[Stored data]
%%
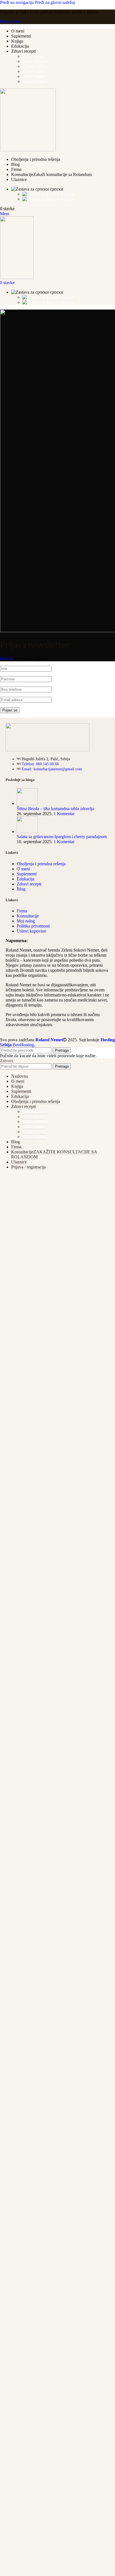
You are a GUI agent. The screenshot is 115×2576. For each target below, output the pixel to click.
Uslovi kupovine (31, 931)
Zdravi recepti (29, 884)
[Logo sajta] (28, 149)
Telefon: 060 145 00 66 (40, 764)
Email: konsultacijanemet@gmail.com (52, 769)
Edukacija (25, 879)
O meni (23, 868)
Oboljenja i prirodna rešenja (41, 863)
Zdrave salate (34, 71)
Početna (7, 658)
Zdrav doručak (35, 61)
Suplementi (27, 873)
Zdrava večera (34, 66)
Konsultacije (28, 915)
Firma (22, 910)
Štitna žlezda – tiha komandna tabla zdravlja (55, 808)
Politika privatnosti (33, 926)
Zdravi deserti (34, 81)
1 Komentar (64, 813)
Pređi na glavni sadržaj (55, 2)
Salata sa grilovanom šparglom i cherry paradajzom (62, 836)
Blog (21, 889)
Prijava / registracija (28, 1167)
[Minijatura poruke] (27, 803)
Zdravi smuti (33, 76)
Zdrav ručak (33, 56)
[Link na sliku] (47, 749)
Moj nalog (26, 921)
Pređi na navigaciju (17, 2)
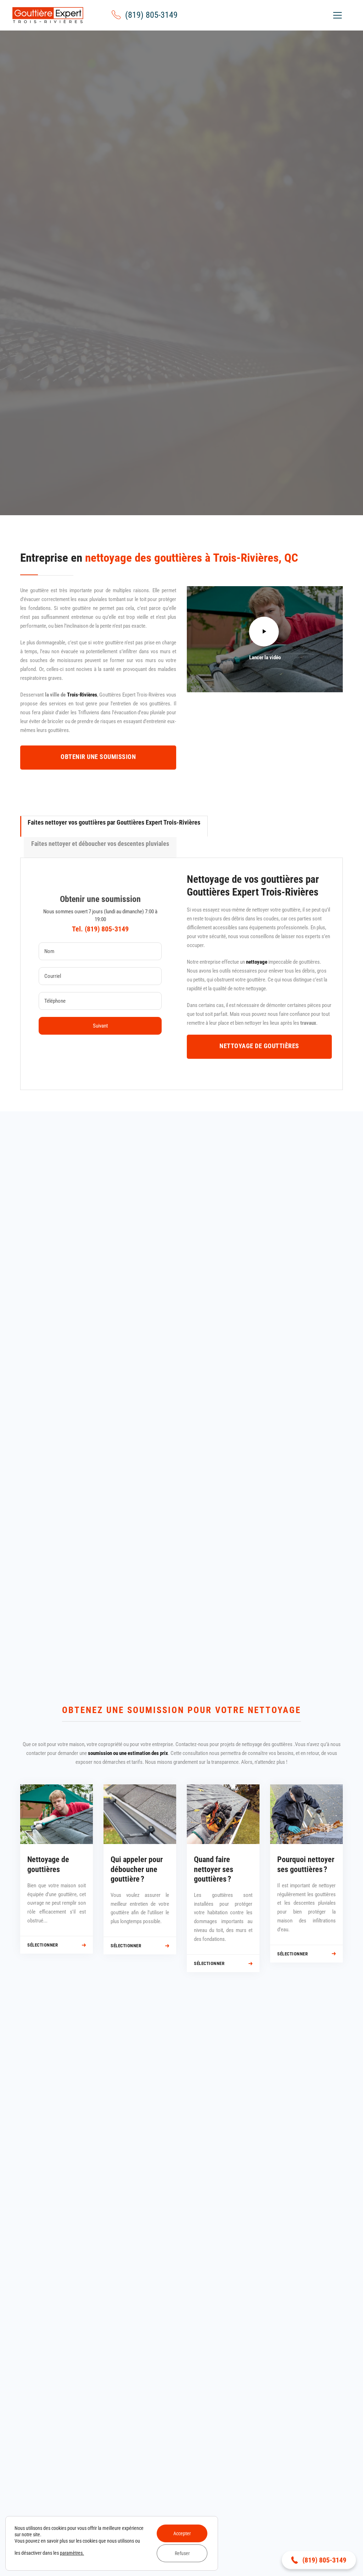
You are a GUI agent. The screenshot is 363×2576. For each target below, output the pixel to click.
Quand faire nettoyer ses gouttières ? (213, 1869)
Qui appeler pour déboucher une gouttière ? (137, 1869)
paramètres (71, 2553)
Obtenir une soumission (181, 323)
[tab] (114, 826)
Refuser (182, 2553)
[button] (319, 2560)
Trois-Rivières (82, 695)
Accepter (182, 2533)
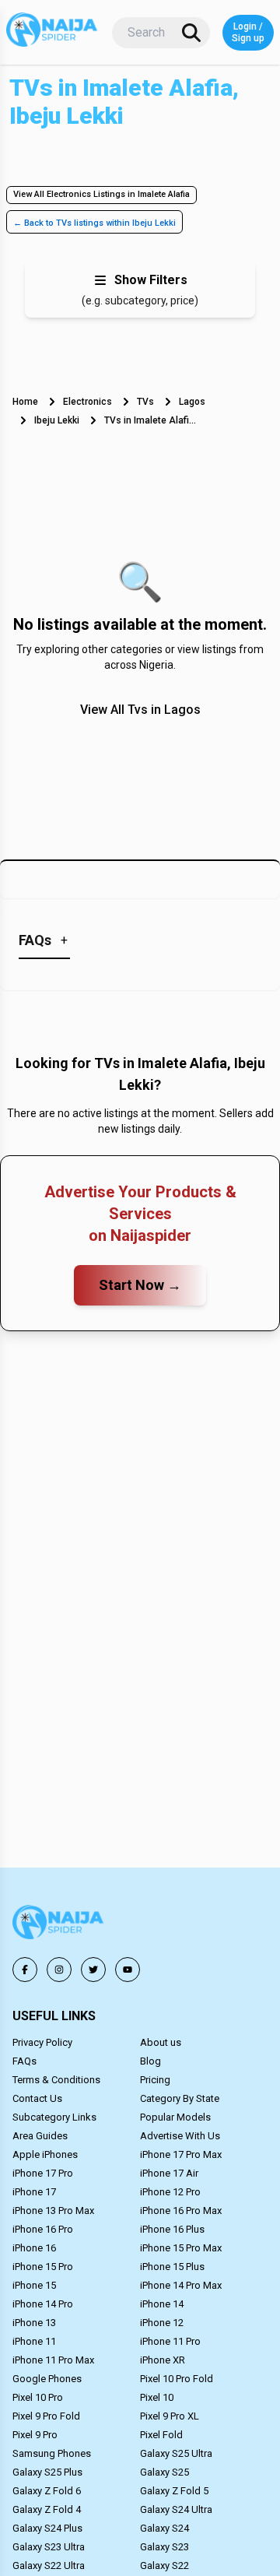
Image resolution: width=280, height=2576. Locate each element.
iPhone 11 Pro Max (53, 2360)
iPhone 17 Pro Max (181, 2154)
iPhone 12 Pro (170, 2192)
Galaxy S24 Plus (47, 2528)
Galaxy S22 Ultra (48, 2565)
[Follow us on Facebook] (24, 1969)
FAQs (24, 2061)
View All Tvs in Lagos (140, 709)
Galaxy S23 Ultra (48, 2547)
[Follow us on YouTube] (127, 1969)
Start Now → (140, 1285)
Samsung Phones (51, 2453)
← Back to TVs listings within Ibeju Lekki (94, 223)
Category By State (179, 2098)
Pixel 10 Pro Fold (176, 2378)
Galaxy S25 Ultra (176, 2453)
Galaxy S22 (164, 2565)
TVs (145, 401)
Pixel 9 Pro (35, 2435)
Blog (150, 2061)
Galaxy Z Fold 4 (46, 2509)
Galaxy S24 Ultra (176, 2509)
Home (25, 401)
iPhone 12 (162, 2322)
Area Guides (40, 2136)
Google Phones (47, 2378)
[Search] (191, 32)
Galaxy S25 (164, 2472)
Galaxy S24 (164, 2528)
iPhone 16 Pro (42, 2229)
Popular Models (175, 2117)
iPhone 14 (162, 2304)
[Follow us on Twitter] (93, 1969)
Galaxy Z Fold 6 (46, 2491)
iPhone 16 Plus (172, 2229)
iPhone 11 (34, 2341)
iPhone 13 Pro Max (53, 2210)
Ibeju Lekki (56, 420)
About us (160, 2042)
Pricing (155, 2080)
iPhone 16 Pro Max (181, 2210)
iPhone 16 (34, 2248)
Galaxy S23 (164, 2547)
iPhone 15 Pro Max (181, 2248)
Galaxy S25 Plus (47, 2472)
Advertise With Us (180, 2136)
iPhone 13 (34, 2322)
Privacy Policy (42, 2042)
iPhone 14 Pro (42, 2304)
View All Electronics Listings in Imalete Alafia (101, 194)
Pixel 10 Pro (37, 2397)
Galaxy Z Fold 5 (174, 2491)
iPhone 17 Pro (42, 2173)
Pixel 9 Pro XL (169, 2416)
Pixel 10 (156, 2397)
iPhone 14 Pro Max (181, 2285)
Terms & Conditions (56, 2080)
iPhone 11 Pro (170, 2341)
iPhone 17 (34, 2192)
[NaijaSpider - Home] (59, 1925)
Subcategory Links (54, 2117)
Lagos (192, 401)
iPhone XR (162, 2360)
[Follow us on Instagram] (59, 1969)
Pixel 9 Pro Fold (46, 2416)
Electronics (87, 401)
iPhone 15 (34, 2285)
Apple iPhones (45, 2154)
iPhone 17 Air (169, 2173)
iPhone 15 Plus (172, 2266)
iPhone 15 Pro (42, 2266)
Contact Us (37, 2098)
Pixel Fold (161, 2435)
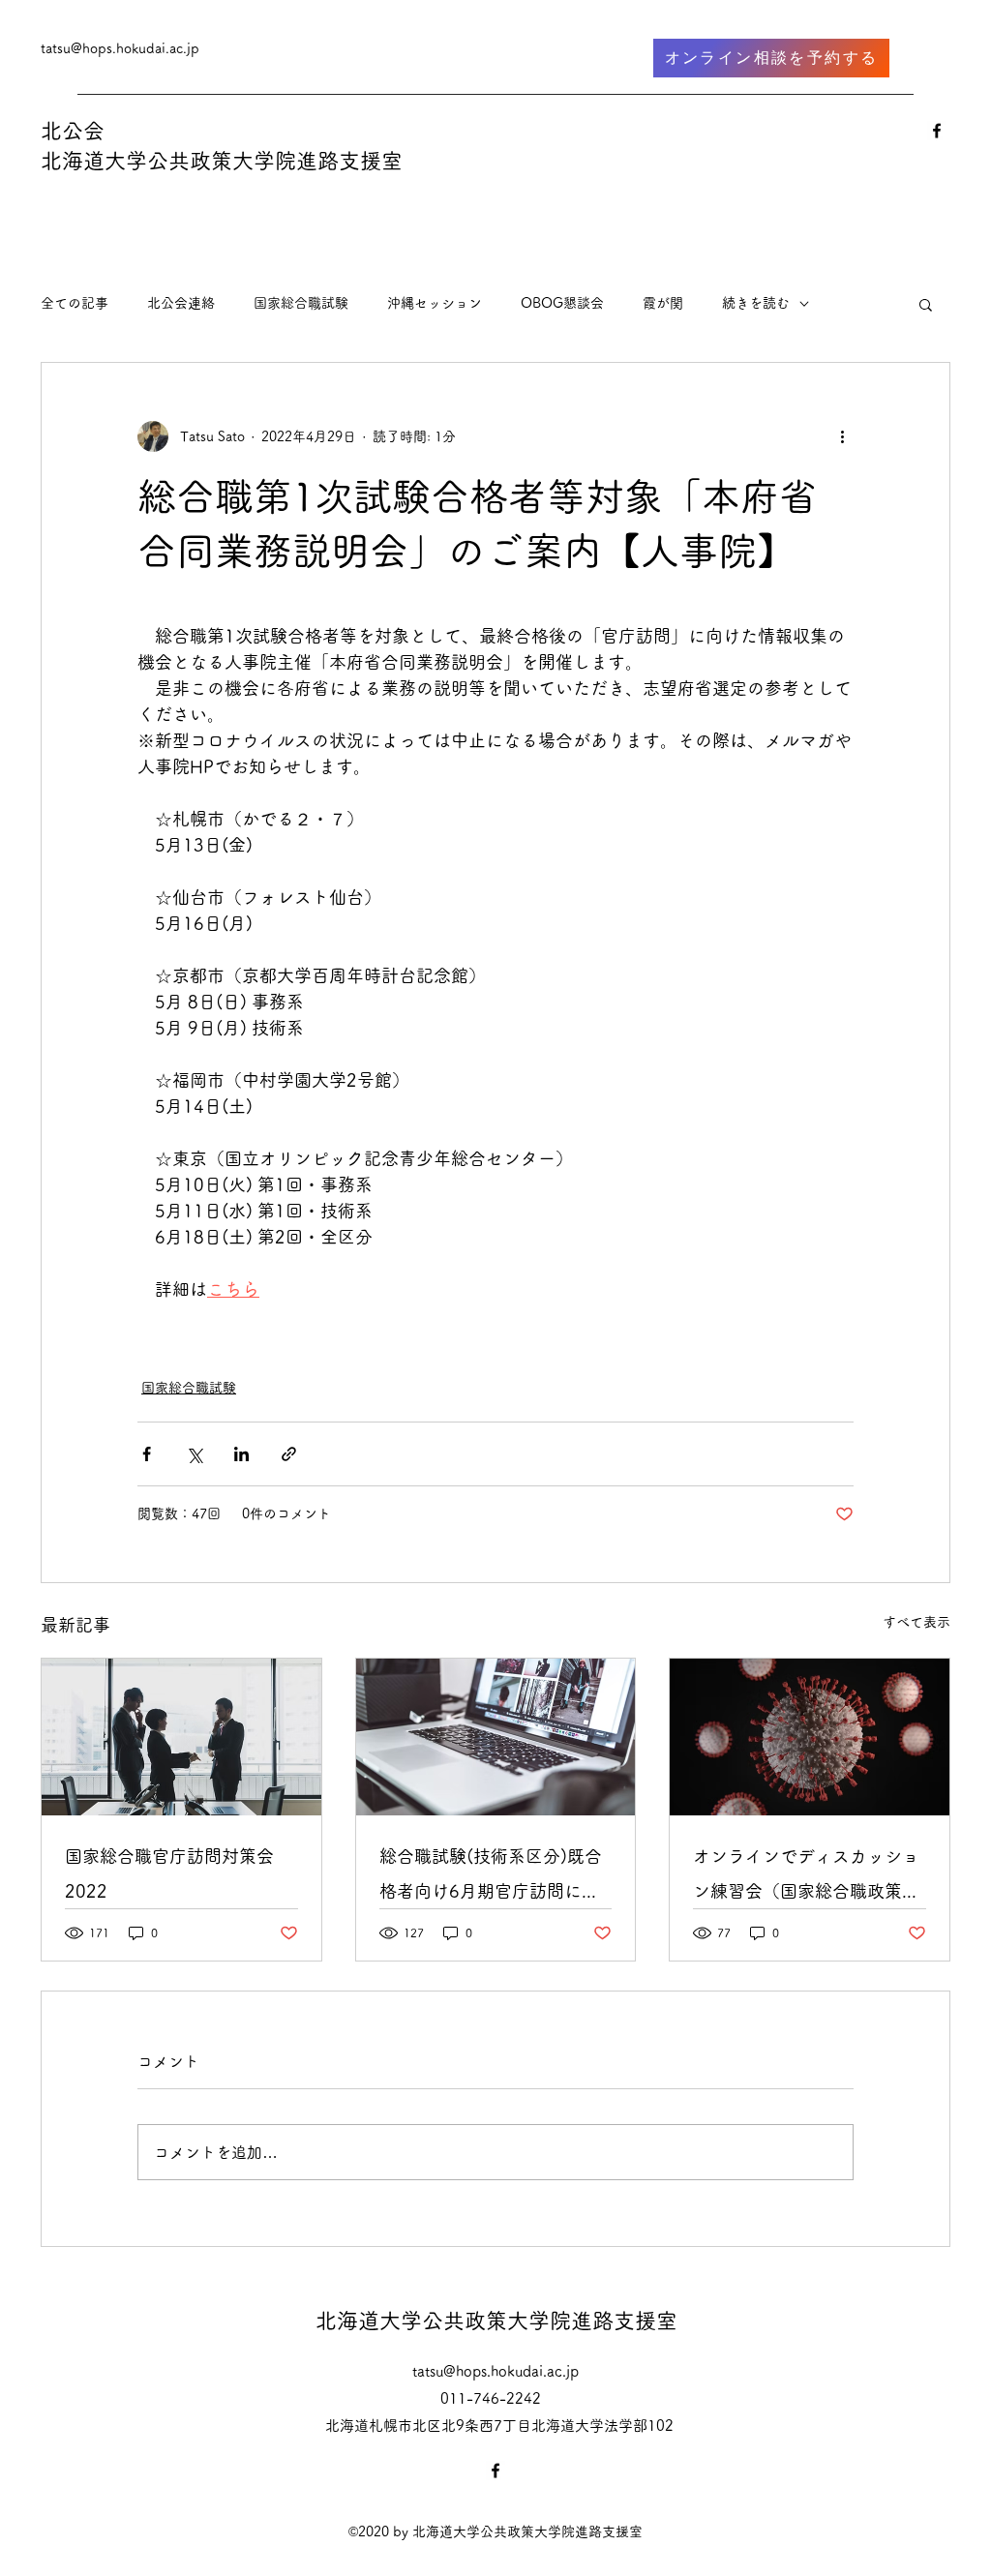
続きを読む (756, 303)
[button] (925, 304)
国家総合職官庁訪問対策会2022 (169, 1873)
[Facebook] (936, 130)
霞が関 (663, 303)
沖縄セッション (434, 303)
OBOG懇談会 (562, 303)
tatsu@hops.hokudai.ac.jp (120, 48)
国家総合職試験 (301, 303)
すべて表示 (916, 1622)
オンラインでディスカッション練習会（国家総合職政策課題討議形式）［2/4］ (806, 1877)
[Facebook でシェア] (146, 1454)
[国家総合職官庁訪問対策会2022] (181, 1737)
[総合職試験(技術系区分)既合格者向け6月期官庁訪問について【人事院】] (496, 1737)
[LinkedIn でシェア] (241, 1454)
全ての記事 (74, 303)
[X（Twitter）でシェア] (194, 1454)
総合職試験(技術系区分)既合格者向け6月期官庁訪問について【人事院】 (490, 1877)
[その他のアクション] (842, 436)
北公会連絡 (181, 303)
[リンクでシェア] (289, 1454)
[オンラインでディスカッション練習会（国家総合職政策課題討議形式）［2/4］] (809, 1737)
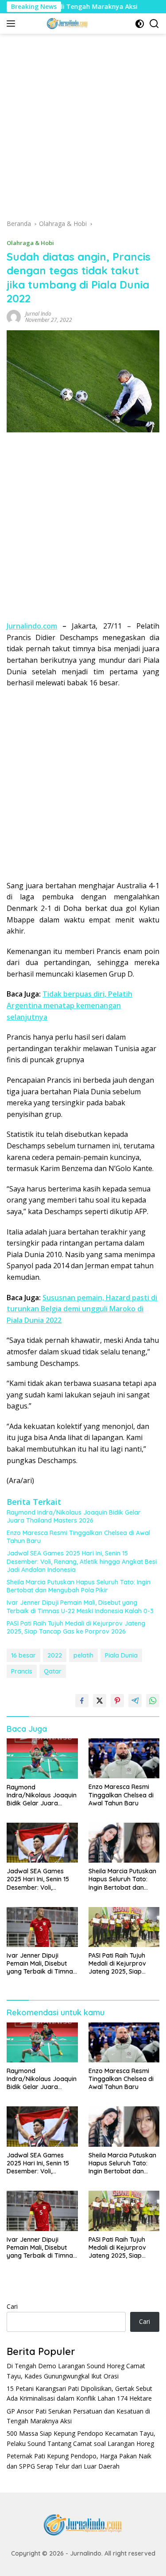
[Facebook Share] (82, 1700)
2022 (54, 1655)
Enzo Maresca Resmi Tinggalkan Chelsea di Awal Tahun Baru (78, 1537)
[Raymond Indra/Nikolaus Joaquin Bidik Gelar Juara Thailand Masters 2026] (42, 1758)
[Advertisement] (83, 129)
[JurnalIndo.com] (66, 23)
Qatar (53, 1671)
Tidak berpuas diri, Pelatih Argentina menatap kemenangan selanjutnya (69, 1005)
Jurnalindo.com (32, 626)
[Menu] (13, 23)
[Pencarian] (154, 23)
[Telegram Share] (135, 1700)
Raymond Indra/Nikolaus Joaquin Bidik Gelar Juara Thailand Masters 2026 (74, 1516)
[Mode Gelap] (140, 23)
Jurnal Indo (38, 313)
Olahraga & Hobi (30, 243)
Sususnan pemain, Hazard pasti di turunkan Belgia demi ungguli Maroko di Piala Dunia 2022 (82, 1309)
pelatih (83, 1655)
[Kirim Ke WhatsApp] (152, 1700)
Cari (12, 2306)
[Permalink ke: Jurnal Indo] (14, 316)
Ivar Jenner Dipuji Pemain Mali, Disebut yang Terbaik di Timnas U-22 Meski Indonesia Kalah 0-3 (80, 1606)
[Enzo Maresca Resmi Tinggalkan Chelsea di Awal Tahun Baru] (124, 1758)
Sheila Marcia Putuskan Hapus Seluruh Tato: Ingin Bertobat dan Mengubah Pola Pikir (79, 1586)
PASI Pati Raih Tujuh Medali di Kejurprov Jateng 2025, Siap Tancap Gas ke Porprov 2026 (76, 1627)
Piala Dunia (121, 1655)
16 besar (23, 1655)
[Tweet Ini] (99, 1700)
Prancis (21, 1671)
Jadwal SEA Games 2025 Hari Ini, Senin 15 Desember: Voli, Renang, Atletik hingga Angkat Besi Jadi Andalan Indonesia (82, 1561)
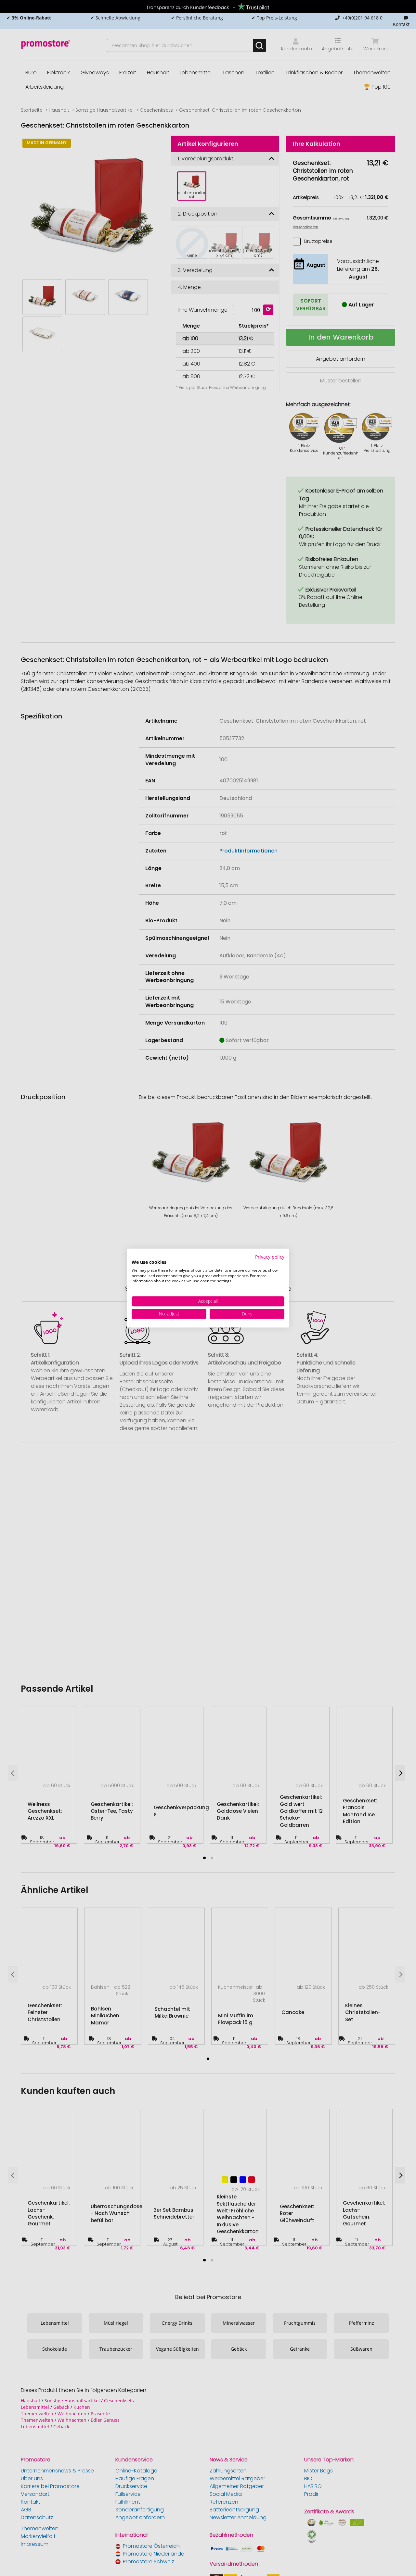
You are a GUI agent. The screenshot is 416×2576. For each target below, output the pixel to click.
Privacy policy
%%
» **Problem to work on**: Reproduce, word for word and in full, only the lines above that start at the line with "Tidak berpuas diri, Pelatih" and run through the line with "Cari (12, 2306)", both ends included.

» **Worked solution**:
Tidak berpuas diri, Pelatih Argentina menatap kemenangan selanjutnya (69, 1005)
Jurnalindo.com (32, 626)
[Menu] (13, 23)
[Pencarian] (154, 23)
[Telegram Share] (135, 1700)
Raymond Indra/Nikolaus Joaquin Bidik Gelar Juara Thailand Masters 2026 (74, 1516)
[Mode Gelap] (140, 23)
Jurnal Indo (38, 313)
Olahraga & Hobi (30, 243)
Sususnan pemain, Hazard pasti di turunkan Belgia demi ungguli Maroko di Piala Dunia 2022 (82, 1309)
pelatih (83, 1655)
[Kirim Ke WhatsApp] (152, 1700)
Cari (12, 2306)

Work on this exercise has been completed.